Ofensiva no Legislativo
Ameaçados por todos os lados, os/as trabalhadores/as rurais e comunidades camponesas tiveram que resistir a várias agressões para continuar existindo. De um lado, o avanço do agronegócio, de grandes empresas e de projetos de infraestrutura colocou em risco os seus territórios tradicionais e os bens naturais por eles defendidos, acarretando um cenário de conflitos não vivenciado no País há vários anos. De outro lado, houve a dissolução de espaços de mediação e a suspensão da política de Reforma Agrária. Aliado a esse cenário de violência física e institucional, as comunidades camponesas foram um dos principais alvos do Poder Legislativo, com a sua atual composição caracterizada como a mais reacionária e mais corrompida da história brasileira.

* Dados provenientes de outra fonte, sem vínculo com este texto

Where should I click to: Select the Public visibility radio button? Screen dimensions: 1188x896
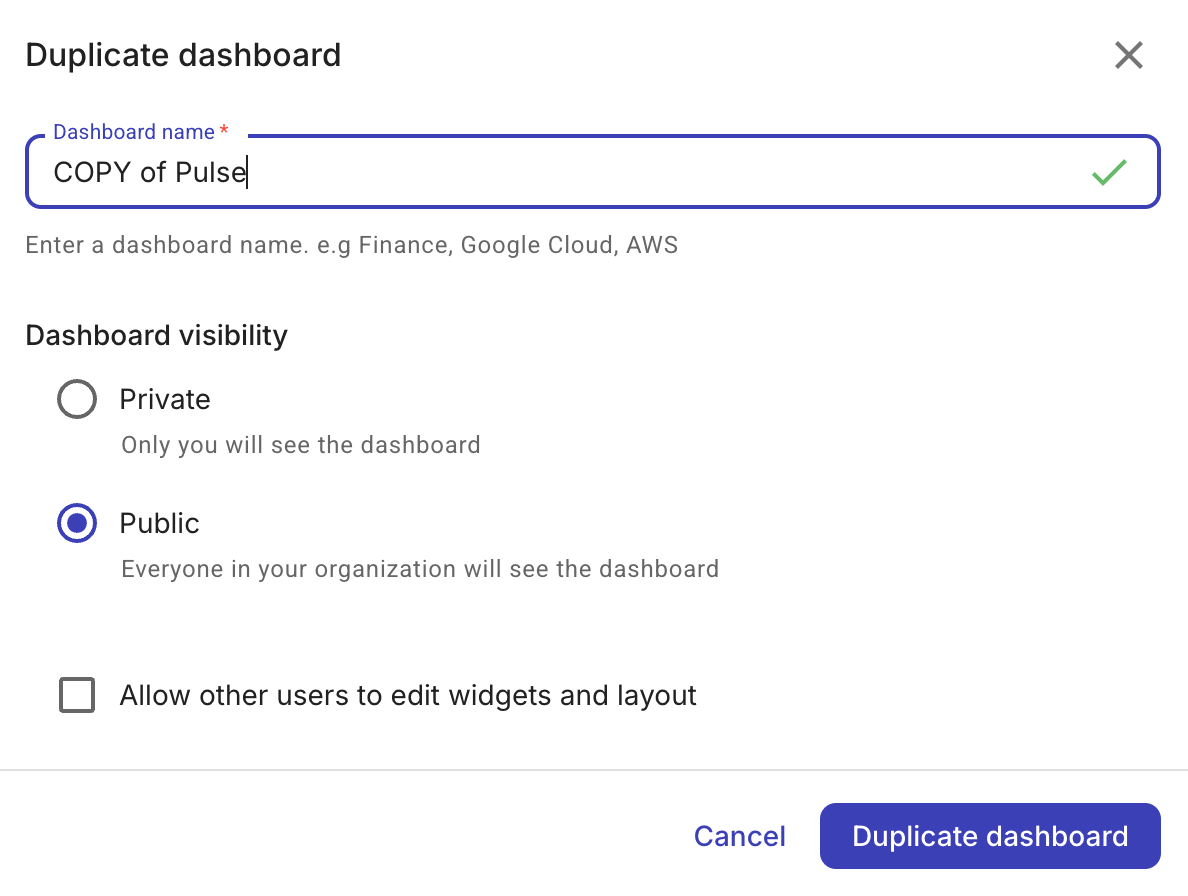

Entre incontáveis medidas opressoras, ressaltamos a Proposta de Emenda Constitucional 55 (PEC 55), aprovada pelo Senado, em dezembro de 2016. Conhecida pelo povo brasileiro como a PEC da Morte, essa proposta limitará drasticamente, por até duas décadas, os gastos públicos em áreas fundamentais, como saúde, educação e, inclusive, a Reforma Agrária. A PEC, considerada por relatores da ONU como um “erro histórico” que causará graves impactos à população mais vulnerável do país, é um forte exemplo de que os poderes Legislativo, Executivo e Judiciário atuam de maneira articulada para suprimir direitos e para impor uma agenda neoliberal, sem levar em consideração a desaprovação e indignação da população brasileira.

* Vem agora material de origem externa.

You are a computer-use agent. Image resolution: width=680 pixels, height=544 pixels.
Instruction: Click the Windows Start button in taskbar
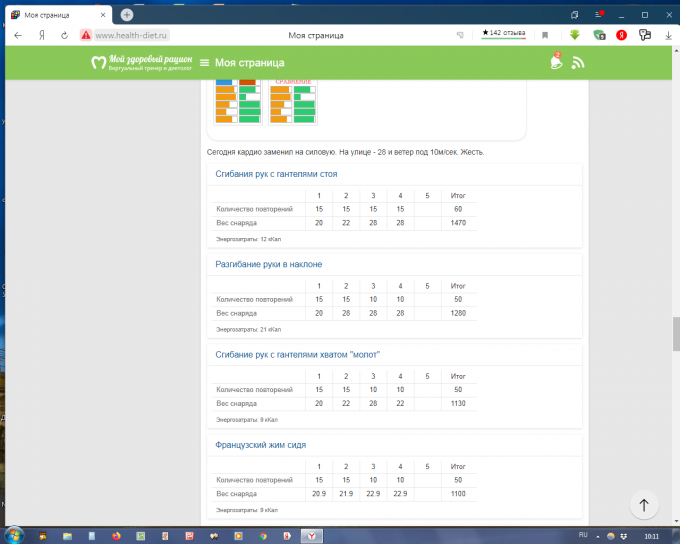(x=14, y=535)
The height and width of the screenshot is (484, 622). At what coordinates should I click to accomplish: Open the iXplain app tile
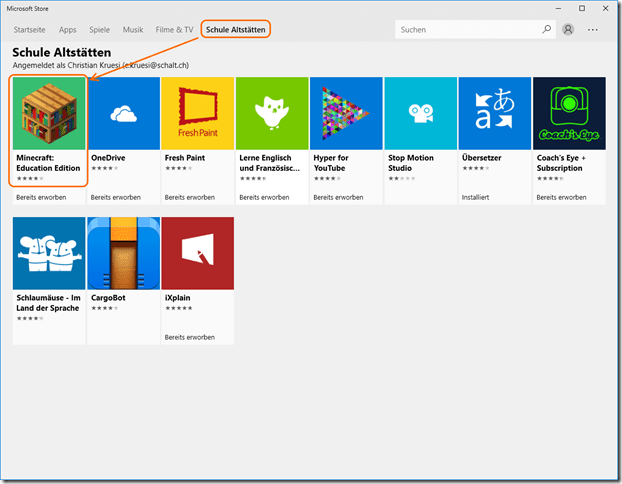(x=198, y=253)
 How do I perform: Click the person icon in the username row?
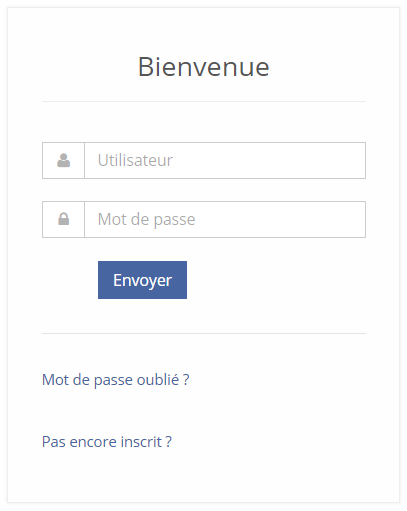63,160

2016 também foi o ano em que diversas pautas propostas pela bancada ruralista contra o povo do campo ganharam destaque e prioridade no Congresso Nacional. Uma delas é o projeto de lei que flexibiliza a aquisição de terra por estrangeiros. O PL 4059/2012, de autoria do Senador licenciado e atual Ministro da Agricultura, Blairo Maggi, tem como objetivo permitir que estrangeiros (pessoas físicas ou jurídicas) comprem grandes quantidades de terras no país. Além dessa, outras propostas abrigam sérios riscos de serem aprovadas, causando um retrocesso sem precedentes para o País e, em especial, para o campo brasileiro, como a PEC 65/2012, já aprovada no início de maio de 2016 na Comissão de Constituição, Justiça e Cidadania (CCJ) do Senado e que simplifica o processo de licenciamento ambiental, prevendo que, uma vez apresentado o estudo de impacto ambiental, nenhuma obra poderá mais ser suspensa ou cancelada; a PEC 122/07, que possibilita a implantação de manejo de usinas nucleares por outros países e empresas estrangeiras dentro do Brasil; assim como o novo Código da Mineração (PL 37/2011), que pretende simplificar os procedimentos necessários para a execução de atividades minerárias, que causam vastos impactos ambientais e às comunidades das áreas afetadas.